I have received my first (and I suspect only)
Christmas gift, it came in the mail

slipped between the lips of a card
a CD of songs, sung between best friends
how sweet.

So, randomness is me.

Everytime I look at my ketiak I think of aunty Pat
I better be as lucky man.

Why does water have to be so complicated?
Still, sparkling, distilled, hard, soft
Jay-sus.

You know, I was sitting outside YM's school today
looking at young teenage girls
(not that way, you perv!)
and I realised that I don't remember
the period between having breasts and none

You get me?

I don't remember the lumpy training-bra period
I feel like a life-altering chunk of my life
is lost.

Also sitting in same spot
I wondered if its illegal for 23
(god, I am 23!)
year olds to perv at (what they hope are) 17 year old boys?
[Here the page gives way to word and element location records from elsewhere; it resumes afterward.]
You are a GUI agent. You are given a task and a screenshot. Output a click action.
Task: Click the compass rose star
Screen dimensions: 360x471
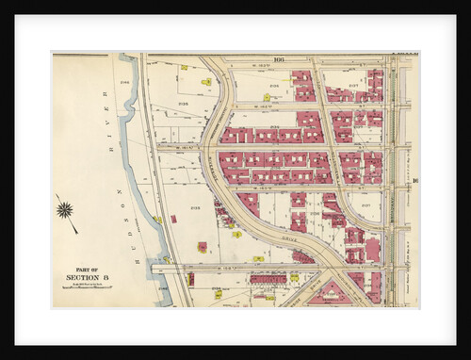coord(64,209)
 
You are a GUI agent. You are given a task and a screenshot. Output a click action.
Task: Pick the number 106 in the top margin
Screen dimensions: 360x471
coord(279,58)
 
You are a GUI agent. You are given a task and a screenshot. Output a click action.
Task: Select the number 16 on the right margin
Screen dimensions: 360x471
coord(414,181)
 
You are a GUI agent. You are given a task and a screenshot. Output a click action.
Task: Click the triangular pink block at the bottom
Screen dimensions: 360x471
coord(330,294)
And still there, I thought about how much I want kids;
you should see them, tiny tots in karate suits
bitchy teenage girls and pimply boys
there is this split second flash
when parents pick their child up
a tiny moment where both sides faces light
up with the sight of each other
the anticipation of knowing you're seeing
someone who loves you, unconditionally

And all these things made my mind wander further;
life.

Yesterday I spoke to people in 2 other countries
one just having got married, migrated (again)
another just having become a father, 3 days ago
one wondering where life will take her in the next few months
the other hit with the reality
that now there is not one, but three to take care of.

Me, I am here, trying to decide whether

I should go back to Penang next year, risk and start a business
or keep traveling, writing, experiencing

In another country another good friend has just sold
a lakeside mansion, a multi-million dream home
for the comforts of a cosy place a quarter the size
And that, represents a closed chapter

Another friend has missed a period
and knows that any choice she makes at this point
will change her forever

We are all making huge, life decisions here

All around the world, we are closing, opening doors
and I'm feeling this sudden rush
this inundation of choices, decisions
and I can't help but reflect on life 5 years ago
and life now
and how far I've come
how it seems like I've gotten on this roller-coaster
and can't get off;
adrenalin, eagerness to see over the next hill
and sheer terror at the prospect of what I might find.

Sometimes you just want to stop this train, catch your breath.

And when I look back, I can see so cleary, the girl I
used to be, lost to me now
and yet I can't pin-point exactly when she became a woman.